So stürzten vergangenen Samstag in Lahntal zwei 13-Jährige mit einem E-Scooter.
Beide Kinder wurden verletzt, eines davon schwer. Ein 55-Jähriger erlitt Anfang
Juli leichte Verletzungen, als er in Nidda alkoholisiert von seinem Roller fiel.

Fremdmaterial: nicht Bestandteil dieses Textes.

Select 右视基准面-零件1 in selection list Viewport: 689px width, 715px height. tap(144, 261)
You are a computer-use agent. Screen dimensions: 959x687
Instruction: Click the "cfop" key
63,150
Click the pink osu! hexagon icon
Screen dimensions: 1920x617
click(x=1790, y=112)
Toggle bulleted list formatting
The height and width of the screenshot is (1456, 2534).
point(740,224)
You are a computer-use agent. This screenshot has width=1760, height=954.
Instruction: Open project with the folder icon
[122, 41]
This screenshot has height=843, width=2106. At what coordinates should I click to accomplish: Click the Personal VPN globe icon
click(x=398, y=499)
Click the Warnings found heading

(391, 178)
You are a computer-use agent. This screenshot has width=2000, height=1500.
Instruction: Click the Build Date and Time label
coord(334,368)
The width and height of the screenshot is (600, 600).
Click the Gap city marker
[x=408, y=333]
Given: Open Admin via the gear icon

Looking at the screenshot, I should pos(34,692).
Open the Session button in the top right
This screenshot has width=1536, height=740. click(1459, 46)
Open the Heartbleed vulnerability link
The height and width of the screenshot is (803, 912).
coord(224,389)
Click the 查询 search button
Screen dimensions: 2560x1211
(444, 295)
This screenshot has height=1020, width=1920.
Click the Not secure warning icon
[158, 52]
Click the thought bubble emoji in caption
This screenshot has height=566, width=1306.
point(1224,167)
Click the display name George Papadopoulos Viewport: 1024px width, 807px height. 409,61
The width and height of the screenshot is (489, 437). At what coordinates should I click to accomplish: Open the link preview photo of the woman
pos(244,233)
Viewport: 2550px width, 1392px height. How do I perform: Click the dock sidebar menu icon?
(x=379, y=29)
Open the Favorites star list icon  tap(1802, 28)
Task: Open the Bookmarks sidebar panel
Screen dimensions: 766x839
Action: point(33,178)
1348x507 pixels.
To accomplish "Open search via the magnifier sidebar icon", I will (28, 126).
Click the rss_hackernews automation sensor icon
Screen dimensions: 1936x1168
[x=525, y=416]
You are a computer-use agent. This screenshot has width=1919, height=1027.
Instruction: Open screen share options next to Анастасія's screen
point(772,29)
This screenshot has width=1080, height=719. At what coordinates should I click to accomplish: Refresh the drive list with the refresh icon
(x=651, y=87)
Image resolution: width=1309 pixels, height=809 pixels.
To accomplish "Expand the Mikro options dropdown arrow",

Sein Gefährt war zudem nicht versichert. In Wetzlar beförderte eine 14-Jährige
eine 15-Jährige auf ihrem E-Roller. Die Fahrerin verlor die Kontrolle und kam zu
Fall. Sie und ihre Mitfahrerin wurden schwer verletzt. Der Unfall ereignete sich
ebenfalls zu Monatsbeginn. Ein 21-jähriger Gießener war auf den ersten Blick
ordnungsgemäß unterwegs. Bei der Kontrolle Mitte Juli in Gießen stellten Beamte
allerdings fest, dass der Roller mit 32 km/h schneller als erlaubt fuhr.
Offenbar wurde die Software manipuliert. Damit war nicht nur die
Betriebserlaubnis erloschen, sondern der Mann hätte zudem die Führerscheinklasse
A1 benötigt. Da er diese nicht besitzt, muss er sich nun wegen des Fahrens ohne
Fahrerlaubnis verantworten.
E-Roller dürfen ohne eine Prüfung gefahren werden. Das Mindestalter dazu beträgt
14 Jahre. Es darf nur eine Person auf dem Roller stehen, das Befördern von
weiteren Personen ist nicht erlaubt. Das dient nicht zuletzt der eigenen
Sicherheit. E-Scooter dürfen maximal 20 km/h schnell sein, zudem müssen sie
versichert werden, wenn sie im öffentlichen Verkehrsraum gefahren werden. Eine
gesetzliche Helmpflicht existiert nicht. Manche Modelle werden speziell als
"Kinder-E-Roller" zum Kauf angeboten. Diese unterliegen allerdings denselben
Regeln, es gelten somit keine Ausnahmen für Mindestalter, Versicherungspflicht
und die übrigen Bestimmungen.
Die Polizei möchte, dass alle möglichst sicher an ihr Ziel gelangen. Folgende
Tipps helfen dabei:
- Helm: Schlecht für die Frisur, gut für den Kopf! Was fürs
Fahrrad gilt, greift auch hier. Auch wenn es keine Pflicht ist:
Schaltet den Kopf ein und zieht einen Helm auf!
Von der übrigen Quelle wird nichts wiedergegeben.